Grève dans la Justice : l’Entente SYTJUST-UNTJ critique la posture du président du Haut Conseil du Dialogue Social

En pleine crise dans le secteur de la Justice, l’Entente SYTJUST-UNTJ est montée au créneau ce jeudi pour dénoncer les prises de position jugées partiales du président du Haut Conseil du Dialogue Social (HCDS). Dans un communiqué au ton ferme, le regroupement syndical a exprimé sa « vive préoccupation » face à ce qu’il considère comme une série de déclarations déséquilibrées et orientées.

Selon les syndicalistes, le président du HCDS aurait adopté une posture « tendancieuse », en soutenant implicitement la position gouvernementale tout en remettant en cause la légitimité des revendications portées par les travailleurs de la Justice. Une attitude que l’Entente juge incompatible avec la neutralité et l’impartialité attendues d’une institution censée faciliter le dialogue et apaiser les tensions sociales.

« Ces prises de parole répétées et orientées traduisent un déséquilibre regrettable qui nuit à la posture d’impartialité attendue d’un médiateur ou facilitateur dans un conflit social », peut-on lire dans le communiqué. L’Entente va plus loin en estimant que les propos du président du HCDS sont « manifestement éloignés de la réalité du conflit » et qu’ils jettent un « discrédit à peine voilé » sur le mouvement en cours.

Pour les membres de l’Entente, cette attitude affaiblit la crédibilité du Haut Conseil et compromet sa capacité à jouer un rôle constructif dans la résolution de la crise. « Une telle présentation biaisée des faits altère gravement sa crédibilité et compromet sa capacité à jouer un rôle d’arbitre neutre », affirment-ils.

Les syndicalistes rappellent par ailleurs que le président du HCDS, ancien syndicaliste lui-même, devrait faire preuve de plus de réserve et d’équilibre, conformément à la nature et aux exigences de ses fonctions. Ils l’invitent ainsi à « faire preuve de la retenue nécessaire, à observer la stricte neutralité exigée par son statut et à s’abstenir de toute déclaration publique relative à ce dossier jusqu’au règlement de la crise en cours ».

En conclusion, l’Entente SYTJUST-UNTJ réaffirme son attachement à un dialogue sincère et respectueux des règles de médiation. Elle appelle à une recherche d’une solution juste, dans l’intérêt du service public de la Justice, mais aussi de ses travailleurs dont les conditions professionnelles et matérielles sont au cœur du mouvement de grève.

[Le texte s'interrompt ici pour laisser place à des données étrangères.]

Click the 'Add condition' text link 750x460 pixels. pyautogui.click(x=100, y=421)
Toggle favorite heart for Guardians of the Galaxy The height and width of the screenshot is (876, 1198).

Sénégal – Justice : L’Entente SYTJUST-UNTJ lance une grève de 48 heures pour dénoncer l’inaction du gouvernement

L’Entente SYTJUST-UNTJ, regroupant le Syndicat des Travailleurs de la Justice (SYTJUST) et l’Union Nationale des Travailleurs de la Justice (UNTJ), a annoncé une grève de 48 heures prévue les jeudi 3 et vendredi 4 juillet 2025. Cette mobilisation vise à protester contre l’inertie du gouvernement face aux revendications persistantes du personnel judiciaire.

Dans un communiqué transmis à Dakaractu, les deux organisations syndicales expriment leur profond mécontentement face à l’absence de solutions concrètes, malgré les nombreuses relances et les négociations engagées avec les autorités compétentes. Elles dénoncent en particulier une mauvaise interprétation des textes réglementaires par les services du ministère de la Fonction publique, qu’elles identifient comme un obstacle majeur à la résolution des différends.

Face à ce qu’elles qualifient d’impasse, les syndicats appellent à une mobilisation forte et à la résilience de l’ensemble des travailleurs du secteur de la justice. Pour eux, la grève constitue un outil légitime et nécessaire afin de défendre les droits des agents et d’exiger un traitement équitable de leurs doléances.

« La grève est une expression démocratique face à l’immobilisme de l’État. Nous n’avons d’autre choix que de faire entendre notre voix », souligne l’Entente dans son communiqué.

Cette nouvelle action s’inscrit dans un contexte social tendu au sein du système judiciaire sénégalais, où les frustrations liées aux conditions de travail, aux retards dans les avancements et aux lenteurs administratives alimentent depuis plusieurs mois une profonde crise.

L’Entente SYTJUST-UNTJ rappelle toutefois qu’elle reste ouverte au dialogue. Elle réaffirme sa volonté de parvenir à des solutions concrètes et durables, condition sine qua non pour restaurer un climat social apaisé dans les juridictions.